● YOUR INSTRUCTIONS
Could you reproduce, exactly and alone, the lines running from the one with "This screenshot has width=1190, height=570." to the end of the data below?

● Saved data entries
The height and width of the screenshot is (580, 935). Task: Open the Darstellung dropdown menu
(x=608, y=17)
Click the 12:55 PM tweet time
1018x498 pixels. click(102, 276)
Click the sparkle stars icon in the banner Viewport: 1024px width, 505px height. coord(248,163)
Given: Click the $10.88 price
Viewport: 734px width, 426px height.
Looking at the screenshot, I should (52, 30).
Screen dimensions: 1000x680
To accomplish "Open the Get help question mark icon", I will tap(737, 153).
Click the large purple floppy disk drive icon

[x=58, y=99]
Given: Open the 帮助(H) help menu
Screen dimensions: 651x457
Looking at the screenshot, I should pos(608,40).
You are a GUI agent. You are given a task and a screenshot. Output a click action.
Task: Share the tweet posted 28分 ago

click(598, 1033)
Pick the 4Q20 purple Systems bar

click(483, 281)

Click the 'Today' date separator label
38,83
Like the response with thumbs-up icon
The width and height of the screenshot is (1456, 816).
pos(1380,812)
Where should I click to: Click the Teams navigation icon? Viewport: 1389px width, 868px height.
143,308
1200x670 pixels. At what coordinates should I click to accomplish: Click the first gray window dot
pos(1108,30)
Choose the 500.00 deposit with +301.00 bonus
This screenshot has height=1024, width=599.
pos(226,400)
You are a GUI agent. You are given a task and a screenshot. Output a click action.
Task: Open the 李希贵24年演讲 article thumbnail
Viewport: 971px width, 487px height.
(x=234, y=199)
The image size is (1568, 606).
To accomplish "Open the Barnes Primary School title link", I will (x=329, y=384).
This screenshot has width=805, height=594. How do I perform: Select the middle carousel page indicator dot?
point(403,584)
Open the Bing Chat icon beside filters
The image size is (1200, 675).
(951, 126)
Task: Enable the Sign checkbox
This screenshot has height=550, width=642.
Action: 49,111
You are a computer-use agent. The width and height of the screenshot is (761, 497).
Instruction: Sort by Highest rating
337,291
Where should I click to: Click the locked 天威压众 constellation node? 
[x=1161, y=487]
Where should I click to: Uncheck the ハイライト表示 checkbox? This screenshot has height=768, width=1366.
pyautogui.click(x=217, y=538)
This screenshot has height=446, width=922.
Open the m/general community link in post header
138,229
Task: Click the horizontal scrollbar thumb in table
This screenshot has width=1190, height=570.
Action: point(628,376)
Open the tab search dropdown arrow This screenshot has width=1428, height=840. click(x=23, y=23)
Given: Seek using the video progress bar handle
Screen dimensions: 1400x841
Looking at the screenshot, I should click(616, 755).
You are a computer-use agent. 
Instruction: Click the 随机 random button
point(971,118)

● EXERCISE OUTPUT
This screenshot has width=1190, height=570.
Action: point(628,376)
Open the tab search dropdown arrow This screenshot has width=1428, height=840. click(x=23, y=23)
Given: Seek using the video progress bar handle
Screen dimensions: 1400x841
Looking at the screenshot, I should click(616, 755).
You are a computer-use agent. 
Instruction: Click the 随机 random button
point(971,118)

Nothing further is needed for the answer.